Today, July 25, 2023 would have been Emmett Louis Till's 82nd birthday. If he wasn't murdered in 1955, he would probably be alive today.


I always wonder what would have became of Emmett Till. I think about Till being 82 years young, retiring after a long successful career living in a beautiful home in the Woodlawn neighborhood with his beautiful wife of 50-60+ years. I think about Till having four children (2 boys, 2 girl) with several grandchildren and great-grandchildren. I think about Till being a Chicago community activist alongside the late Timuel Black, Conrad, Worrill, Lu Palmer, Jorga Palmer, Rev. Addie Wyatt, Hazel Johnson and several unsung black heroes and sheroes in Chicago. Today I wonder again, what would have Emmett Till became and how he would have celebrated his 82nd birthday.


I attended the last day of DuSable Black History Museum and Education Center's traveling exhibit "Emmett Till and Mamie Till-Mobley Let The World See." The exhibit was very informative, educational and interactive. There were several artifacts, photos and quotes of who Emmett Till was, the tragedy in 1955 in Money, MS and how Black Americans are dealing with the injustices that still exist today. We still march for all the Emmett Tills.

Written instruction 1:
Decide whether each statement below agrees with the Emmett Till post. For each, answer yes or no and quote the deciding words.
(a) The writer went to the traveling exhibit on its final day.
(b) The writer pictures Till with three children.
(c) The writer found the exhibit informative and interactive.
Written instruction 2: Reproduce the passage of the Emmett Till post that begins at the words "Today, July 25, 2023" and stops after "his 82nd birthday.".

Source excerpt:
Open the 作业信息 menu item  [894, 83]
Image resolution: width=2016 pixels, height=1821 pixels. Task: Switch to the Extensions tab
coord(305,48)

Task result 1:
(a) Yes: "I attended the last day of DuSable Black History Museum and Education Center's traveling exhibit"
(b) No: "I think about Till having four children"
(c) Yes: "The exhibit was very informative, educational and interactive."

Task result 2:
Today, July 25, 2023 would have been Emmett Louis Till's 82nd birthday. If he wasn't murdered in 1955, he would probably be alive today.


I always wonder what would have became of Emmett Till. I think about Till being 82 years young, retiring after a long successful career living in a beautiful home in the Woodlawn neighborhood with his beautiful wife of 50-60+ years. I think about Till having four children (2 boys, 2 girl) with several grandchildren and great-grandchildren. I think about Till being a Chicago community activist alongside the late Timuel Black, Conrad, Worrill, Lu Palmer, Jorga Palmer, Rev. Addie Wyatt, Hazel Johnson and several unsung black heroes and sheroes in Chicago. Today I wonder again, what would have Emmett Till became and how he would have celebrated his 82nd birthday.